Comment by XorNot

6 months ago

You can just store the actual container though. Which will reproduce the environment exactly, it's just not a guidebook on how it was built.

The value of most reproducibility at the Dockerfile is that we're actually agnostic to getting a byte-exact reproduction: what we want is the ability to record what was important and effect upgrades.

10 comments

XorNot

lmm 6 months ago

> Which will reproduce the environment exactly, it's just not a guidebook on how it was built.

By that logic every binary artifact is a "reproducible build". The point of reproducibility isn't just to be able to reproduce the exact same artifact, it's to be able to make changes that have predictable effects.

> The value of most reproducibility at the Dockerfile is that we're actually agnostic to getting a byte-exact reproduction: what we want is the ability to record what was important and effect upgrades.

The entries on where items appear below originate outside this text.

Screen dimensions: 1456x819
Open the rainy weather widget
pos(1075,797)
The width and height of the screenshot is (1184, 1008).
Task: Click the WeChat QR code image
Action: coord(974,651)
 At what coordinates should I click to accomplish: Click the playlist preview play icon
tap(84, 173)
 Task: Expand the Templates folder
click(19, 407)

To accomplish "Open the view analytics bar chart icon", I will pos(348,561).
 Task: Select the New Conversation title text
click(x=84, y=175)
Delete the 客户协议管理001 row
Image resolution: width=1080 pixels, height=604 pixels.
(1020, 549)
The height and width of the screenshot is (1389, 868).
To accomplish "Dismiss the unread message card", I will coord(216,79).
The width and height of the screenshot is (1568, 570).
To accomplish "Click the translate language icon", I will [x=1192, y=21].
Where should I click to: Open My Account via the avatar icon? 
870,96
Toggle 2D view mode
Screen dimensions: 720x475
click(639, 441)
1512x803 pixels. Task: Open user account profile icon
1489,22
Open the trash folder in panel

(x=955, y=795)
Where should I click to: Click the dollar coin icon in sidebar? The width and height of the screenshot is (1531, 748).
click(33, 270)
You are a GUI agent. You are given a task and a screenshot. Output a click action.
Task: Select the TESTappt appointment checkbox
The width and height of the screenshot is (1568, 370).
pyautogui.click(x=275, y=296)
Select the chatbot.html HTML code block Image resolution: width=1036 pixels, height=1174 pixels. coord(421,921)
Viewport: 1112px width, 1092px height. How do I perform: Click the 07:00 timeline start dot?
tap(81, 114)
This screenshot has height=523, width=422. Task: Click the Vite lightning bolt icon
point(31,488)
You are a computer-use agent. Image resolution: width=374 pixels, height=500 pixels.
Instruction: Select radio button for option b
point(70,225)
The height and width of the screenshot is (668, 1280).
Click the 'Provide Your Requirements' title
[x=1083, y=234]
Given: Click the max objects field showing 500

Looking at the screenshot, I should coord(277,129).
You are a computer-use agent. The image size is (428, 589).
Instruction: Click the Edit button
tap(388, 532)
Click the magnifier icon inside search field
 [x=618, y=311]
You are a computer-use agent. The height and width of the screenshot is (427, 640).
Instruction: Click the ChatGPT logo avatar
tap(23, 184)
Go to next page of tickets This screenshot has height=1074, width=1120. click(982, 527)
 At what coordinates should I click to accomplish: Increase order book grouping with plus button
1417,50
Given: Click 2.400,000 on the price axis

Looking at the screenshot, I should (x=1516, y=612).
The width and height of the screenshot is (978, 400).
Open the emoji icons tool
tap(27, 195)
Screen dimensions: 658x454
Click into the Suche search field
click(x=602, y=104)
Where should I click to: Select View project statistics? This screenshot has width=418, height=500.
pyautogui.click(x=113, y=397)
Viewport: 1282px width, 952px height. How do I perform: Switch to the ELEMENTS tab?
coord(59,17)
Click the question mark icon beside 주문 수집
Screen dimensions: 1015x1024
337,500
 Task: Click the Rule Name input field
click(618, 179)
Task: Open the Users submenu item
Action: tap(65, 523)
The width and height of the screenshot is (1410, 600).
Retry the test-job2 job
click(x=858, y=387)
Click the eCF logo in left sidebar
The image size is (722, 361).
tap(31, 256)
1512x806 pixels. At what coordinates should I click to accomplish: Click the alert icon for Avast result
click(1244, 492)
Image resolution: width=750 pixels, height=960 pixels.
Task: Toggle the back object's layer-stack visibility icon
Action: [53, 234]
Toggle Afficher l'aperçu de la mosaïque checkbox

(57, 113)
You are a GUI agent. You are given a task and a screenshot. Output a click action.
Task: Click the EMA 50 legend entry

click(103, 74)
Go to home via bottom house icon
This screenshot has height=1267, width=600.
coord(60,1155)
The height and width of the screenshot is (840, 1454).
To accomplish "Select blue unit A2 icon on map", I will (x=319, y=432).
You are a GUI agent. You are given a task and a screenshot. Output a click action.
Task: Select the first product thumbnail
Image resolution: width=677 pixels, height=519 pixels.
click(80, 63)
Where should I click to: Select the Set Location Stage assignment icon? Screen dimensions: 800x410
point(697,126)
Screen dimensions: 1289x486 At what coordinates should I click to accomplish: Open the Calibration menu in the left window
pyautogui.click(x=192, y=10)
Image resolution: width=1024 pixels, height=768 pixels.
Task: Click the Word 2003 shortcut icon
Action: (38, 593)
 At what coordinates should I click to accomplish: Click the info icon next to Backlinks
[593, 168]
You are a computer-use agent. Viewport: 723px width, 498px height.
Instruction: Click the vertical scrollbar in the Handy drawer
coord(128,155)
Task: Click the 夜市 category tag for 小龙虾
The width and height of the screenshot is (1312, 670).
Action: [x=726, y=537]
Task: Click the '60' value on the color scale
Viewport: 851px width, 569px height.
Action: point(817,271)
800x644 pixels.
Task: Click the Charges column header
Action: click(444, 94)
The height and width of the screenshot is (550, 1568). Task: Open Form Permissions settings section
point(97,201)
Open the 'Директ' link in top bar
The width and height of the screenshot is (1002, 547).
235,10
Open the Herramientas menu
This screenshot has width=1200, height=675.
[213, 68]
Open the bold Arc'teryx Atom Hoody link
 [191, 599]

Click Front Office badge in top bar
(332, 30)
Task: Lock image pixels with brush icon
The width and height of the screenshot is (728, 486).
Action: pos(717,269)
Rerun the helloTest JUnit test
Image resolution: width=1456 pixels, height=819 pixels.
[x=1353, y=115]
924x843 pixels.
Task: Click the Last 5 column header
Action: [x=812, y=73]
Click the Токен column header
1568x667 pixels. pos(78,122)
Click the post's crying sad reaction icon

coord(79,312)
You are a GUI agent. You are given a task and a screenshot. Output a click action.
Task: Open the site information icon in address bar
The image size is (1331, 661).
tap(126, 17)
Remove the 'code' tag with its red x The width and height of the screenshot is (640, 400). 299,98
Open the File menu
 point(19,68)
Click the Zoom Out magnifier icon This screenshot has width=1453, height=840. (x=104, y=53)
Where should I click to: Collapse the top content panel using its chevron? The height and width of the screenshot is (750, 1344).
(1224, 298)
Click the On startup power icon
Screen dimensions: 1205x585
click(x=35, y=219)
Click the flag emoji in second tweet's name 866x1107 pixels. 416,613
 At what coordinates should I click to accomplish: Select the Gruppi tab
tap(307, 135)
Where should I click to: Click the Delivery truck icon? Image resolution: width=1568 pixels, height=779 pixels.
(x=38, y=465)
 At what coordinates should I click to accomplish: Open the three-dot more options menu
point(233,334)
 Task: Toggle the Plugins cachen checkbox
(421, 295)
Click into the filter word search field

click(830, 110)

More or less true. But we don't have that, because of what grandparent said; if a Dockerfile used to work and now doesn't, and there's an apt-get update in it, who knows what version it was getting back when it was working, or how to fix the problem?

photonthug 6 months ago
I do get the theoretical annoyance of how it’s technically not reproducible, but in practice most containers are pulled and not built from scratch. If you’re really concerned about that apt-get then besides a container registry you’re going to host a private package repository too, or install a versioned tarball from a public URL, but check the hash of whatever you’re downloading and put that hash in the dockerfile.
So in practice.. if the build described in the dockerfile breaks, you notice when you’re changing / extending the dockerfile.. which is the time and place where you’d expect to need to know. My guess is that most people complaining about deterministic builds for containers are not using registries for storing images, and are not deploying to platforms like k8s. If your process is, say, shipping dockerfiles to EC2 and building them in situ with “compose up” or something, then of course it won’t be very deterministic and you’re at the mercy of many more network failures, etc
- lmm 6 months ago
  
  > If you’re really concerned about that apt-get then besides a container registry you’re going to host a private package repository too, or install a versioned tarball from a public URL, but check the hash of whatever you’re downloading and put that hash in the dockerfile.
  Right, but if you're doing that then you probably don't need to bother with the docker part at all.
  > you notice when you’re changing / extending the dockerfile.. which is the time and place where you’d expect to need to know
  You notice, sure, but you can't see what it was. Like, sure, it's better than it failing when you come to deploy it, but you're still in the position of having to do software archaeology to figure out how it ever worked in the first place.
  Like, for me the main use case for reproducible builds is "I need to make a small change to this component that was made by someone who left the company 3 years ago and has been quietly running since then", and you want to be able to just run the build and be confident it's going to work. You don't necessarily need to build something byte-for-byte identical to the thing that's currently running, but you do need to build something equivalent. The reproducibility isn't important per se but the declarativeness is, and with Docker you don't get that.
- XorNot 6 months ago
  
  The issue is it's why are you trying to be reproducible. The best use case is proving authenticity: that the source code became the binary code as written, but we're so far away from that that it's not realistic.
  My dream system would be CI which gives me a gigantic object graph and can sign the source code from the ground up for every single thing including the compiler, so when a change happens you can drill down to what changed, and what the diffs were.
  
  1 reply →
cpuguy83 6 months ago

None of this has anything to do with Dockerfile but the tools used within.
Nix provides the tooling to do reproducible builds. Meanwhile docker is a wrapper around the tools you choose.
Also just to note, docker does allow you disable network access during builds. Beyond Dockerfile, which is a high level DSL, the underlying tech can do this per build step (in buildkit LLB).

edude03 6 months ago

I'm not talking about a bit perfect reproduction though, just being able to understand dependencies. Take for example a simple Dockerfile like

``` FROM python:latest ADD . RUN pip install foo ```

If I run this today, and I run this a year from now, I'm going to different versions of `python` and `foo` and there is no way (with just the Dockerfile) to know which version of `foo` and `python` were intended.

Nix on the other hand, forces me to use a git sha[^0] of my dependency; there is no concept of a mutable input. So to your point it's hard to 'upgrade' from version a -> b in a controlled fashion if you don't know what `a` even was.

[0]: or the sha256 of the depedency which yes, I understand that's not easy for humans to use.

ofrzeta 6 months ago
Well, what about "FROM python:3.18" and using requirements.txt or something like that? I mean, running an arbitrary Python version will get you in trouble anyway.
- viraptor 6 months ago
  
  Depends on the repository used, actual version revision of Python, compiled features, the way the requirements file is written, the way the current version of pip resolves them, the base is that Python image and a lot of other things. Doing that gives you maybe 30% of the way towards something reproducible and consistent.
- neobrain 6 months ago
  
  There's no mechanism to enforce this is done consistently. With nix, there is.
  The degree to which this guarantee is useful or necessary depends on your use case.